Collected data entries:
────────────────

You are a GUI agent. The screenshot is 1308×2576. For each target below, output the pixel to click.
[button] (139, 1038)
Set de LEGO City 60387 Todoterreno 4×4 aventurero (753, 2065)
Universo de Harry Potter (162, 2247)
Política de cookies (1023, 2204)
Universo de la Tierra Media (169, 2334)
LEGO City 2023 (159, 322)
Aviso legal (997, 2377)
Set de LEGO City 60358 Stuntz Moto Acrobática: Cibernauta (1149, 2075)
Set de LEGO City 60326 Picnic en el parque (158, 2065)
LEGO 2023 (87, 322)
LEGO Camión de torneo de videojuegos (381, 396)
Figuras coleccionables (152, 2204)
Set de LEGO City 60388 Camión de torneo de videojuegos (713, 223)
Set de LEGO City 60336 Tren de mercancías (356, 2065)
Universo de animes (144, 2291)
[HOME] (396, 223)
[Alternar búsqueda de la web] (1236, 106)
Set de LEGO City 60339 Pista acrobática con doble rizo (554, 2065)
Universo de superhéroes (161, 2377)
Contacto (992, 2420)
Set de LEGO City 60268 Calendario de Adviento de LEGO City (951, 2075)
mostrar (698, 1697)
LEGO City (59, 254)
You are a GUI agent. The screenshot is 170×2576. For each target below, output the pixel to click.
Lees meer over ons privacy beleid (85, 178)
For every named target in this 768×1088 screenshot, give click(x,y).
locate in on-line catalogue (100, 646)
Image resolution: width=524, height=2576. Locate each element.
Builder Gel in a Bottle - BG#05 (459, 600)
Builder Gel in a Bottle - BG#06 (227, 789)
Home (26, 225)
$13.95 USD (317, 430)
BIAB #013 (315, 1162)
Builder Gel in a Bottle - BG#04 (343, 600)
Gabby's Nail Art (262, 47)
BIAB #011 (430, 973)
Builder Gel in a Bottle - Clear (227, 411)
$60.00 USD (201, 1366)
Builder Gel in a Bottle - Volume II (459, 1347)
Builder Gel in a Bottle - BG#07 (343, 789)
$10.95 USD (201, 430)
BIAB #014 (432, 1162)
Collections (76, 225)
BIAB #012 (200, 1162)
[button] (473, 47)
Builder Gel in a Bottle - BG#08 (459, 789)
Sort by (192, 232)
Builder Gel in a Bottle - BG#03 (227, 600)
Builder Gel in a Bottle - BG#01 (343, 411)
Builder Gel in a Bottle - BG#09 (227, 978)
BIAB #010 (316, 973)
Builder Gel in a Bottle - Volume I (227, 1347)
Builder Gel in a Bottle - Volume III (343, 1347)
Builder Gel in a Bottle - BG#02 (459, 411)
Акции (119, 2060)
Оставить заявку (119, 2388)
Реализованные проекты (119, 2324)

────────────────

#### AIM OF THE TASK:
Only the lines from the one with "Builder Gel in a Bottle - BG#07 (343, 789)" through the end of the data belong in the answer, each reproduced exactly.

#### OUTPUT OF THE TASK:
Builder Gel in a Bottle - BG#07 (343, 789)
$10.95 USD (201, 430)
BIAB #014 (432, 1162)
Collections (76, 225)
BIAB #012 (200, 1162)
[button] (473, 47)
Builder Gel in a Bottle - BG#08 (459, 789)
Sort by (192, 232)
Builder Gel in a Bottle - BG#03 (227, 600)
Builder Gel in a Bottle - BG#01 (343, 411)
Builder Gel in a Bottle - BG#09 (227, 978)
BIAB #010 (316, 973)
Builder Gel in a Bottle - Volume I (227, 1347)
Builder Gel in a Bottle - Volume III (343, 1347)
Builder Gel in a Bottle - BG#02 (459, 411)
Акции (119, 2060)
Оставить заявку (119, 2388)
Реализованные проекты (119, 2324)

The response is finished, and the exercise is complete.